It's not missing, it seems that the version that's on the servers doesn't correspond with the checksum in the distfile file. 

Run 
`# make makesum` and try again.


----------



## hainan (May 16, 2011)

Thank you. Downloading now.


----------



## pgmrdlm (May 20, 2011)

I would also like to say thank you.

Dan


----------



## wblock@ (May 20, 2011)

Realize that with makesum you're essentially saying, "Yes, I know this file failed the checksum, but I'm positive that it hasn't been subverted."  How much of a concern that is can vary depending on where the file is hosted and, er, other things.


----------



## hainan (May 20, 2011)

Installation ok. But when open Firefox 4 system freezes. Can be turned off the power button. So I deinstalled flash plugin. It's very annoying. I guess nvidia driver and flash plugin can not work together; or something else.
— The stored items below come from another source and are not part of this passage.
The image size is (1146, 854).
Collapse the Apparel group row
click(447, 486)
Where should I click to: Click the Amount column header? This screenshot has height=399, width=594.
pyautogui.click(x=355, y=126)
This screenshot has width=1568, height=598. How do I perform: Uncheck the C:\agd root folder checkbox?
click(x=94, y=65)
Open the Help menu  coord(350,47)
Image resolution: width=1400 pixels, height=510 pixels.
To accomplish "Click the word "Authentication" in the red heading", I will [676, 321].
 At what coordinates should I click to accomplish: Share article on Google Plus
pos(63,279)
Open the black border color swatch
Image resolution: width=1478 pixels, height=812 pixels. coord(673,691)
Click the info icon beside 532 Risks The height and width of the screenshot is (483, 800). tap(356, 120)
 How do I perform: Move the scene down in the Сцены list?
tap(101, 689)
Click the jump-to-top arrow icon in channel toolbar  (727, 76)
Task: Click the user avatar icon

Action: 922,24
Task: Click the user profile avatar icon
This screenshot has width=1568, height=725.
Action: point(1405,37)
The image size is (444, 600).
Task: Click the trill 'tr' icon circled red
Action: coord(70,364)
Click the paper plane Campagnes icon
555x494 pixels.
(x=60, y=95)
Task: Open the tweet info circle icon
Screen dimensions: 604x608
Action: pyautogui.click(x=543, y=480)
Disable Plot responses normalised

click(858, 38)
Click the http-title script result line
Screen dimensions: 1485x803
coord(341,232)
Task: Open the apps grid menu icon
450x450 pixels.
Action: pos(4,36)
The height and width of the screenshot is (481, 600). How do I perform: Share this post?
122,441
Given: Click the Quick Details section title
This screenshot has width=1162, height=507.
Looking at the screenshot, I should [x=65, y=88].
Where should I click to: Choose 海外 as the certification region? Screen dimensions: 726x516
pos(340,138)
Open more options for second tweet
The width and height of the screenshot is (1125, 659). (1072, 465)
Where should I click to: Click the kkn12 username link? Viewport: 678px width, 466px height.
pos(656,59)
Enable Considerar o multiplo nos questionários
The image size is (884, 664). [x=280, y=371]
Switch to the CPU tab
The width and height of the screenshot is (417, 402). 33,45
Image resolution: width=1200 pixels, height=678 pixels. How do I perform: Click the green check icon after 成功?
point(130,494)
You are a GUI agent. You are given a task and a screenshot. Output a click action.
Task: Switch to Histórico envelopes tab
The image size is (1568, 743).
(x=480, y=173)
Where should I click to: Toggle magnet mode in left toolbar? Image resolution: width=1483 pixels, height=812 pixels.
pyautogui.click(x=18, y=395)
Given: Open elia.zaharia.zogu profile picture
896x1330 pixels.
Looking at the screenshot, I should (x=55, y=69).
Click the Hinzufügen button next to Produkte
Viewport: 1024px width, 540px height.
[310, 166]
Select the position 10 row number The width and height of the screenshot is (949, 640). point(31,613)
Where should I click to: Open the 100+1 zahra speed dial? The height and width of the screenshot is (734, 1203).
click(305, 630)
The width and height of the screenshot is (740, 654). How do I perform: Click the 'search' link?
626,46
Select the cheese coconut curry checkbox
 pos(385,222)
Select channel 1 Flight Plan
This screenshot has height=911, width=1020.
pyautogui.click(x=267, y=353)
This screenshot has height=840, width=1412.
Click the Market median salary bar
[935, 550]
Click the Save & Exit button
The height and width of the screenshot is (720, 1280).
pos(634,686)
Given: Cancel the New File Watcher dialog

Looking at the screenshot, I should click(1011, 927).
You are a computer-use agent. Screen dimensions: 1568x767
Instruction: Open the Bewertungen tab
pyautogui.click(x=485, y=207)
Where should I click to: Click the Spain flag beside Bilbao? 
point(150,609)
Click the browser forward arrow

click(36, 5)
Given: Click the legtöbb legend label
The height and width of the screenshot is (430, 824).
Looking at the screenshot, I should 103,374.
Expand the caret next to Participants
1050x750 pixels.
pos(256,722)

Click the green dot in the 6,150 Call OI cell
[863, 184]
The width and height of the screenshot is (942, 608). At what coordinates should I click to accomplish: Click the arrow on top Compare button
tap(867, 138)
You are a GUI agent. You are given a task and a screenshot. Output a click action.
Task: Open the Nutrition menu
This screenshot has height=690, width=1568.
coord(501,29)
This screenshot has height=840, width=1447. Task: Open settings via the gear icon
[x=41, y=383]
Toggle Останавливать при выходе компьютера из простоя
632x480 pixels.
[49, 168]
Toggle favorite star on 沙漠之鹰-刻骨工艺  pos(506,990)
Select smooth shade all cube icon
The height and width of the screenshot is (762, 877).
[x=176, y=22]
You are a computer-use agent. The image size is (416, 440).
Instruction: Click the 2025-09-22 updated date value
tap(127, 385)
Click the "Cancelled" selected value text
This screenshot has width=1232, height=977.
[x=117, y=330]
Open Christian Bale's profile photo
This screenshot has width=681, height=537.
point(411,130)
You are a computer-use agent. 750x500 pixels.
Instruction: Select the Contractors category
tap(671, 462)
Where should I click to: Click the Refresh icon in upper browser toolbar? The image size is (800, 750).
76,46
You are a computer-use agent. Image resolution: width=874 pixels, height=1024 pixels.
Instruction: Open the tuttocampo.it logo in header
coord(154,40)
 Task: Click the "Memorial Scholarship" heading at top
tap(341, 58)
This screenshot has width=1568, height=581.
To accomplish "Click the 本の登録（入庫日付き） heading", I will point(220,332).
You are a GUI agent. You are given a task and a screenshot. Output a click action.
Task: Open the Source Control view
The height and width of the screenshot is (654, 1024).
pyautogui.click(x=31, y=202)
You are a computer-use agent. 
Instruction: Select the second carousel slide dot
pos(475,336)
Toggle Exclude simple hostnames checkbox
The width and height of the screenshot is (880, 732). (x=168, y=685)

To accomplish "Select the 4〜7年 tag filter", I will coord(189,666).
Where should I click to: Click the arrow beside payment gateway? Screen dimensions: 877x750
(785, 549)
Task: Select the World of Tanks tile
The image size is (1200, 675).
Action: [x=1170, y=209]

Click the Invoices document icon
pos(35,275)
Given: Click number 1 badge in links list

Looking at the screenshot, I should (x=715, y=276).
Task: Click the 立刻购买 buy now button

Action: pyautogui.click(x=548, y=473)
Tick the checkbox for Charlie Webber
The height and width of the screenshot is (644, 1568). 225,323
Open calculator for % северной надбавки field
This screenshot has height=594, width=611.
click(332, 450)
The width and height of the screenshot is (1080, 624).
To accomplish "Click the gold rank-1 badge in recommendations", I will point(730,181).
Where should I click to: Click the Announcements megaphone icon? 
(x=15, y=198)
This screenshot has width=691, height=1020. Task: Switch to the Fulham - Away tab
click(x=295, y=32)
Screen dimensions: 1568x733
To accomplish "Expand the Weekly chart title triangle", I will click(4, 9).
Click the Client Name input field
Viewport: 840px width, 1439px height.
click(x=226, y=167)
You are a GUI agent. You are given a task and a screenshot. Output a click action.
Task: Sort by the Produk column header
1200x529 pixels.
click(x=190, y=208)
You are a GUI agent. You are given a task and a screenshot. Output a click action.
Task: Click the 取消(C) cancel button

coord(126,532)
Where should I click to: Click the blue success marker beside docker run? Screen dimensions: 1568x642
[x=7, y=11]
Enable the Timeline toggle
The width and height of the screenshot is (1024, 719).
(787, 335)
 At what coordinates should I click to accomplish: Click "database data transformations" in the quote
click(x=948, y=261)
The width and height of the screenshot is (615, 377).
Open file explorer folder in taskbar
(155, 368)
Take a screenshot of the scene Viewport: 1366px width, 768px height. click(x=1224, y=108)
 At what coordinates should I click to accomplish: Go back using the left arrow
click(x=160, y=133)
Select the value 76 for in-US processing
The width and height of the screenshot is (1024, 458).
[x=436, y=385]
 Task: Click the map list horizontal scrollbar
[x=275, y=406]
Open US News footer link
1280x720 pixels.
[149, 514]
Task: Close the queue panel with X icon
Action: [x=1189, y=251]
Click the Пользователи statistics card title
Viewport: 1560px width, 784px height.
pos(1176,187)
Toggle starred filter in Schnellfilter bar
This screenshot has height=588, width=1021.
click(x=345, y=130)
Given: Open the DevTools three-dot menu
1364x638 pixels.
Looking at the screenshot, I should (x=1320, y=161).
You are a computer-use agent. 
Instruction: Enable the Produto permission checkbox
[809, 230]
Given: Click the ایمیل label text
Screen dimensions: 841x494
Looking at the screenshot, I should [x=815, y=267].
I have no time to try.

*My System*
*OS :* FreeBSD 8.2-RELEASE-p1 amd64
*Hardware Manufacturer/Product:* Dell Precision T3500
*VGA :* Nvidia Quadro 2000 (with latest nvidia driver installed from ports)

Best Regards

Hasan Alp iNAN


----------



## SirDice (May 20, 2011)

hainan said:
			
		

> I guess nvidia driver and flash plugin can not work together;


Works fine here. But do make sure you build the nvidia driver with Linux support.


----------



## hainan (May 20, 2011)

SirDice said:
			
		

> Works fine here. But do make sure you build the nvidia driver with Linux support.



Yes. I know. I did install it with Linux Support Option.


----------